A Real-Life Case: From Market to Table

Let's picture a typical day. In the morning, at the market (bazar), you look for ingredients to prepare lunch (firavîn). You walk up to a stall and ask: Ev çi ye? ("What is this?"). The vendor replies Ev sêv e ("It's an apple"). You continue: Çend e? to find out the price.

You buy bread (nan), cheese (penîr), apples (sêv) and a little meat (goşt). Back at your host's home, you are offered tea: it is impossible to refuse the first glass, as it would be almost rude. You reply Spas, bi kêfxweşî ("Thank you, with pleasure").

At mealtime, the host insists on serving you more: it is a sign of affection. If you are truly full, you can politely say Ez têr bûm, gelek spas ("I'm full, thank you very much"). This natural little phrase shows that you know the table etiquette and will always be appreciated.

This scenario brings together all the practical vocabulary: naming a food, asking a price, giving thanks, and politely handling that famous moment when someone serves you more. These are exactly the situations you will experience on the ground.

Recap and Common Mistakes

Let's review the most common pitfalls for beginning English speakers.

Mistake 1: forgetting the ezafe. Kurmanji links a noun to its modifier with a particle called the ezafe: for masculine singular, -a for feminine singular, -ên for plural. So "the warm bread" is nanê germ, not simply nan germ. It is one of the first differences from English and takes a bit of practice.

Mistake 2: confusing Kurmanji and Sorani. Kurmanji (Northern Kurdish) is written in the Hawar Latin alphabet, while Sorani (Central Kurdish, spoken in Iraqi and Iranian Kurdistan) is written in a modified Arabic-Persian script. The two are close but distinct: the vocabulary in this article is genuine Kurmanji.

Mistake 3: mispronouncing the diacritic letters. The Hawar alphabet has five special letters: ç, ş, î, û, ê. For example, ş is pronounced "sh" as in şorbe (soup), and ç like "ch" in çay (tea). Ignoring them makes a word unrecognizable.

Mistake 4: translating word for word. Ez birçî me means "I'm hungry," but literally "I am hungry (starved)." Kurmanji often expresses physical states with the verb "to be," not "to have." Keep that reflex for Ez tî me ("I'm thirsty").

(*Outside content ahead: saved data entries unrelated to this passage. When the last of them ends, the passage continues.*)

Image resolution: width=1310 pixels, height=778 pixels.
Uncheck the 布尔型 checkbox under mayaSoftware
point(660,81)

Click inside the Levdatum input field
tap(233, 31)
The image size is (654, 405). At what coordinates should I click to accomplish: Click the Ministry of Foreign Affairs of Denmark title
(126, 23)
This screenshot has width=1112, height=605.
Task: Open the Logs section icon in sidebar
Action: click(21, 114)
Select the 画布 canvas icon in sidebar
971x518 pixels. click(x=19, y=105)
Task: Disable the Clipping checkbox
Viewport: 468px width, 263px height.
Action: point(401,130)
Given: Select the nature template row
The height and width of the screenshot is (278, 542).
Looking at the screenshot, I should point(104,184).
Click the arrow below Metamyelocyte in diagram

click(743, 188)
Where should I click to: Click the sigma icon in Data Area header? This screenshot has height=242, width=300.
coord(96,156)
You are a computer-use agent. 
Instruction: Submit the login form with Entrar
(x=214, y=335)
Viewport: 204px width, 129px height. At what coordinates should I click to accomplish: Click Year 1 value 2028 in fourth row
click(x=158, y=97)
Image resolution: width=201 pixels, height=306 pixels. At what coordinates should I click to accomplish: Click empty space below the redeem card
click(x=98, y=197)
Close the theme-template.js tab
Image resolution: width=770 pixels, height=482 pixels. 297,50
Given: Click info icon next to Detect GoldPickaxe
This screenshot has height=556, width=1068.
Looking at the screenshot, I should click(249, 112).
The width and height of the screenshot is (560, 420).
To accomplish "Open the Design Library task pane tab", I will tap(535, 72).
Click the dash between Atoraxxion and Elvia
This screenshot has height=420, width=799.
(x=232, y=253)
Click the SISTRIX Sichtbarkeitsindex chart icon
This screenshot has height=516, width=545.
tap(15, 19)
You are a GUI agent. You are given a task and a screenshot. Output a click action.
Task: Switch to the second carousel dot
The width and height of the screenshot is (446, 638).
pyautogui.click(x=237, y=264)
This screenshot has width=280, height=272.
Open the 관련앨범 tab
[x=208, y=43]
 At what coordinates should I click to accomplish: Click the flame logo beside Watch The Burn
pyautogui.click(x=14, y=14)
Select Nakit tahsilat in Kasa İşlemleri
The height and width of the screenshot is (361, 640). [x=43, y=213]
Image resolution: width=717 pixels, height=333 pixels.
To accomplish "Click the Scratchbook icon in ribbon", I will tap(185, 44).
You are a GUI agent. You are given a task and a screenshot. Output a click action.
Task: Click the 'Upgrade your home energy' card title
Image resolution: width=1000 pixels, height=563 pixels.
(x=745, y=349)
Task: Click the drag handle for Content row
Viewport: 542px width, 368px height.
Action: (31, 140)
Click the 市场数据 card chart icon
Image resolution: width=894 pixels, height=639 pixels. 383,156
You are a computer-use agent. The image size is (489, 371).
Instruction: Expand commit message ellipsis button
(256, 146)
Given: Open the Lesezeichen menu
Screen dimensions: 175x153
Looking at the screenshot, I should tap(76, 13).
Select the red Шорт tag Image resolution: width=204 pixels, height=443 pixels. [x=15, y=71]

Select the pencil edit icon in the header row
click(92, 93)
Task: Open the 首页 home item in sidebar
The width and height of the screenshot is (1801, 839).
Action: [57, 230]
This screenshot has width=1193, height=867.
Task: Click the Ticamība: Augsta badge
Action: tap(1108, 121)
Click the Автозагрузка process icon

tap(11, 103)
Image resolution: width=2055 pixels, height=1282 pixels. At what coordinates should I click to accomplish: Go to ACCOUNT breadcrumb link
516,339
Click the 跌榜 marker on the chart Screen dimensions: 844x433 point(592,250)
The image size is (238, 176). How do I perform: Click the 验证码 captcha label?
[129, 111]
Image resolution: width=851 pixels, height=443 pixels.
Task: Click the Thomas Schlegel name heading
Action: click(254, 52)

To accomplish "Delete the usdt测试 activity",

To memorize for the long term, review in small blocks: first the basic foods (nan, av, goşt), then the polite phrases, then the full dialogues. Spaced repetition works far better than cramming.

Going Further

Food vocabulary is just an entry point. Once these basics are in place, expand toward numbers (for prices and quantities), greetings, and everyday expressions. These themes naturally overlap: at a restaurant, you will need to count, greet and thank people within the same exchange.

To work on pronunciation, the best approach is listening to native speakers. On Targumi, the Kurmanji courses are built on audio recorded by native human voices, which lets you tune your ear to the real intonations of the diacritic letters. You can explore the Kurmanji vocabulary theme by theme and dig into the cultural resources to understand the customs around the table.

Finally, put yourself in real situations as often as possible: order out loud, name the foods in your kitchen, repeat the dialogues from this article. Food is an ideal learning field because it comes up every single day.

Conclusion

You now have a concrete foundation to talk about food and get by in a Kurmanji restaurant: the essential words, the polite phrases, a full dialogue, and the cultural codes of Kurdish hospitality. Above all, remember Ez birçî me, Ji kerema xwe, Hesab, ji kerema xwe and Spas: with these four anchors, you can already order a meal and thank your host. The next step? Listen, repeat and practice. Noş be!